> [Text block]:
══════════

Basque language question

Hello everyone. I’ve been lurking here forever, and finally decided that it was time to register. Here’s a question that’s been bugging me for some time now:

Last week, I decided to search for video of people speaking Basque. Just wanted to know what it sounded like. One thing that really struck me is that in every video I could find, the accents sounded a hell of a lot like Spanish. Several possibilities come to mind:

  1. I only managed to find clips of those who learned Basque as a second language.
  2. Basque pronunciation has been heavily influenced by Spanish over the centuries.
  3. Spanish pronunciation has been heavily influenced by Basque over the centuries.
  4. It’s all a mindbogglingly huge coincidence.

Anyone happen to know what’s going on? Incidentally, if you google this, you will find someone on a certain white power idiocy site (with a weather related name) asking the same questions. I assure you that that’s not me.

2+3, plus are you sure you know what someone speaking Spanish sounds like? Someone from Donosti speaking Basque sounds remarkably like someone from Donosti speaking Spanish, but not so much like someone from Cadiz speaking Spanish.

══════════

> [Listing]:

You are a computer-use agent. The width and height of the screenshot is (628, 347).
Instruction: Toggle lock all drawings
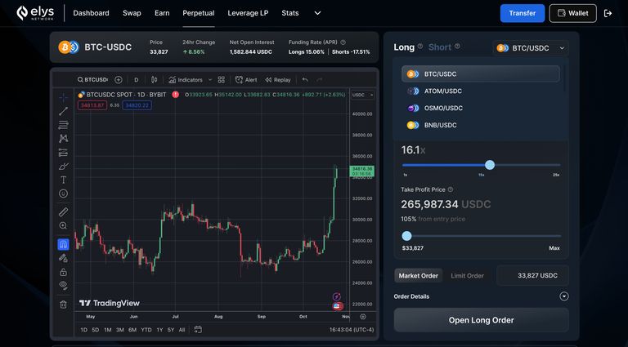pyautogui.click(x=63, y=271)
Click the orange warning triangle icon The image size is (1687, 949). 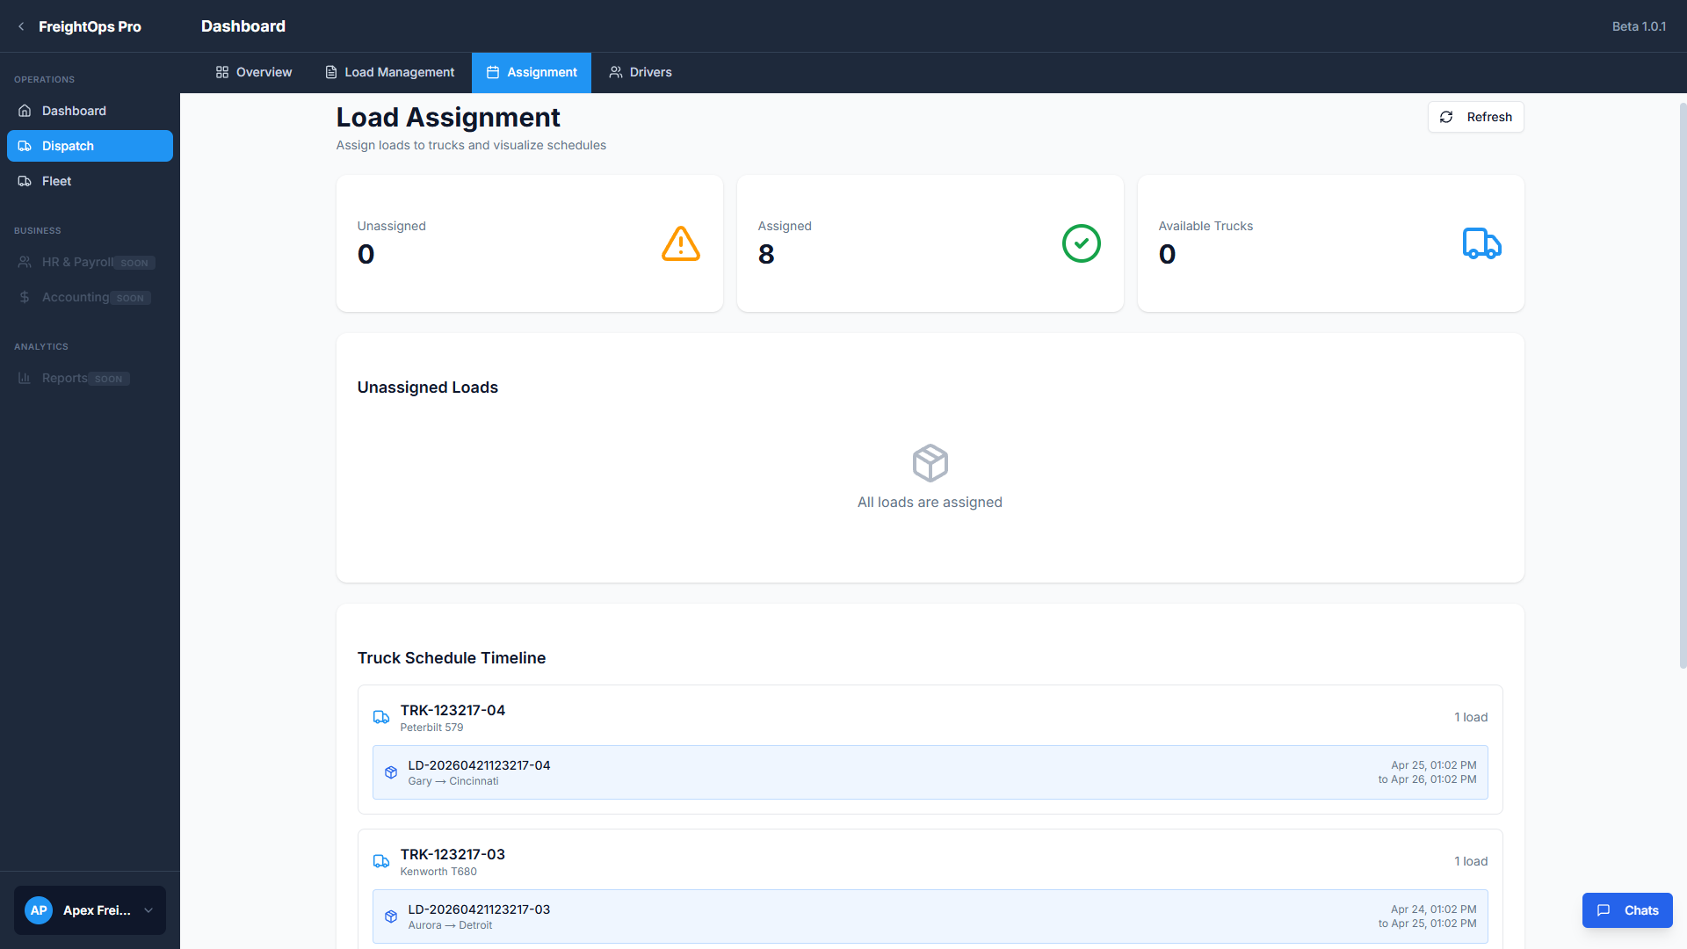pos(680,243)
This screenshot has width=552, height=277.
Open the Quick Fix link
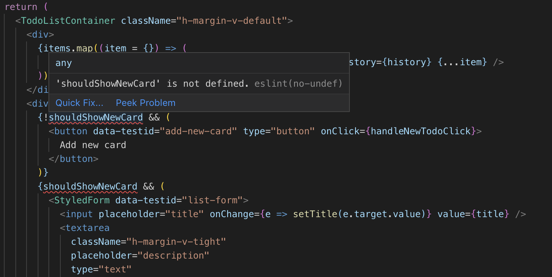tap(79, 103)
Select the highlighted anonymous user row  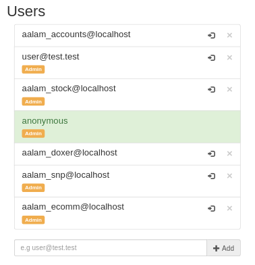pos(128,127)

══════════

> [Task details]:
Answer from the Basque language post:
(a) What did the poster search for last week?
(b) Which of the numbered possibilities does the reply pick?
(c) According to the reply, a Basque speaker from Donosti does not sound much like a Spanish speaker from which place?

> [Exercise response]:
(a) Video of people speaking Basque.
(b) Possibilities 2 and 3.
(c) Cadiz.